To George Henry Kendrick Thwaites 7 February [1858]1
Down Bromley Kent
Feby. 7th
My dear Sir
I thank you heartily for your kind letter of Decr 28th & for all the information in your power on the resistance of plants to your climate, & on their acclimatisation on your different elevations.2
I am especially obliged for your remarks on the several species having alpine & lowland forms, & for what you mention about some having & some not having intermediate varieties.— I will quote this part of your note; for it was exactly a point on which I wanted information.3
You state that the latter ie lowland forms have much smaller flowers, & frequently more numerous; leaves, longer, narrower & less coriaceous. I copy this for there is often a mistake in “latters” & “formers”— If I do not hear to contrary, I will assume that this description does apply to the low-land forms.— I see you do not mention “hariness”,—a character usually given to alpine forms, but which Hooker has been looking into for me & disputes or rather overthrows.4
I was lately struck by a remark in U. States naturalist, namely that introduced or naturalised plants at first overrun the whole country, & then in some degree diminish in numbers.5 Do you know of anything like this in Ceylon, where you have so many naturalised plants?— I can see some likely causes of error in the foregoing remark, & yet the fact in itself seems probable.

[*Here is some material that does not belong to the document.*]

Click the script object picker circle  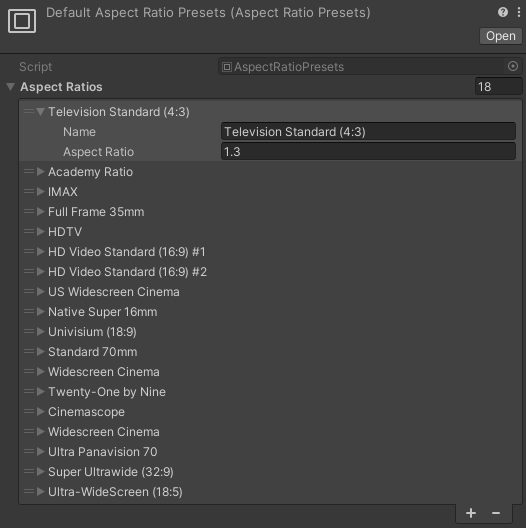pyautogui.click(x=513, y=66)
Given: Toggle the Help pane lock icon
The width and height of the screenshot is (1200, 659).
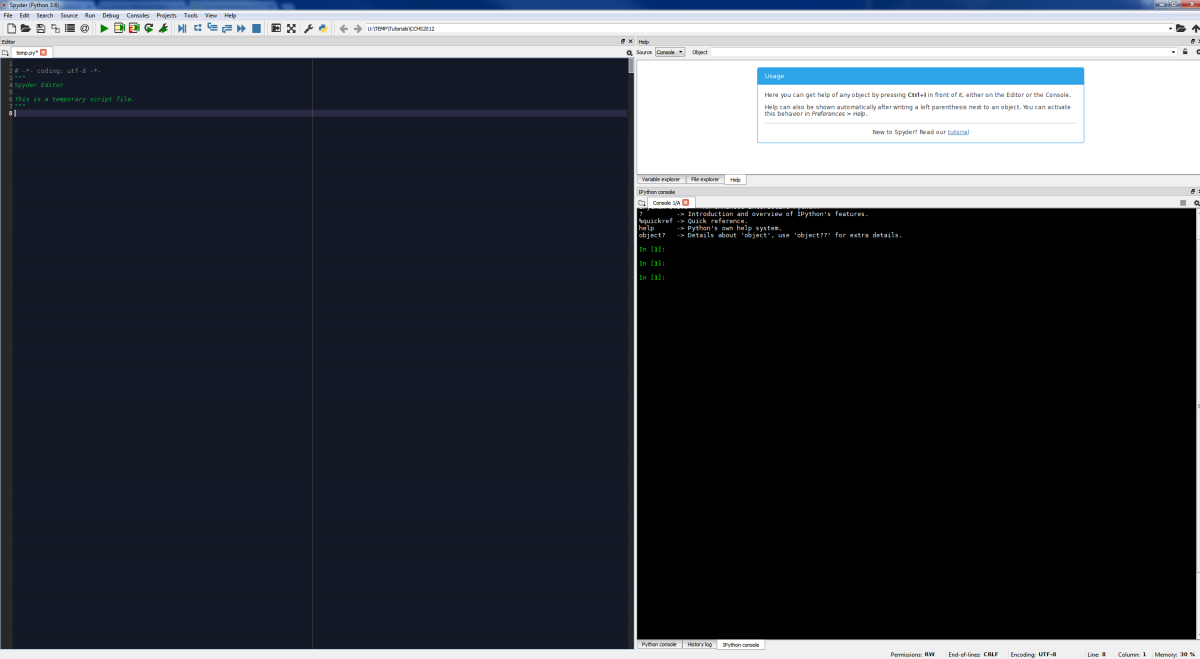Looking at the screenshot, I should coord(1185,52).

How interesting it would be to cultivate some of the upland forms in the low country & trace probable changes in successive generations.—
With my very sincere thanks, Yours very truly | Ch. Darwin
Footnotes
Bibliography
Correspondence: The correspondence of Charles Darwin. Edited by Frederick Burkhardt et al. 29 vols to date. Cambridge: Cambridge University Press. 1985–.
Natural selection: Charles Darwin’s Natural selection: being the second part of his big species book written from 1856 to 1858. Edited by R. C. Stauffer. Cambridge: Cambridge University Press. 1975.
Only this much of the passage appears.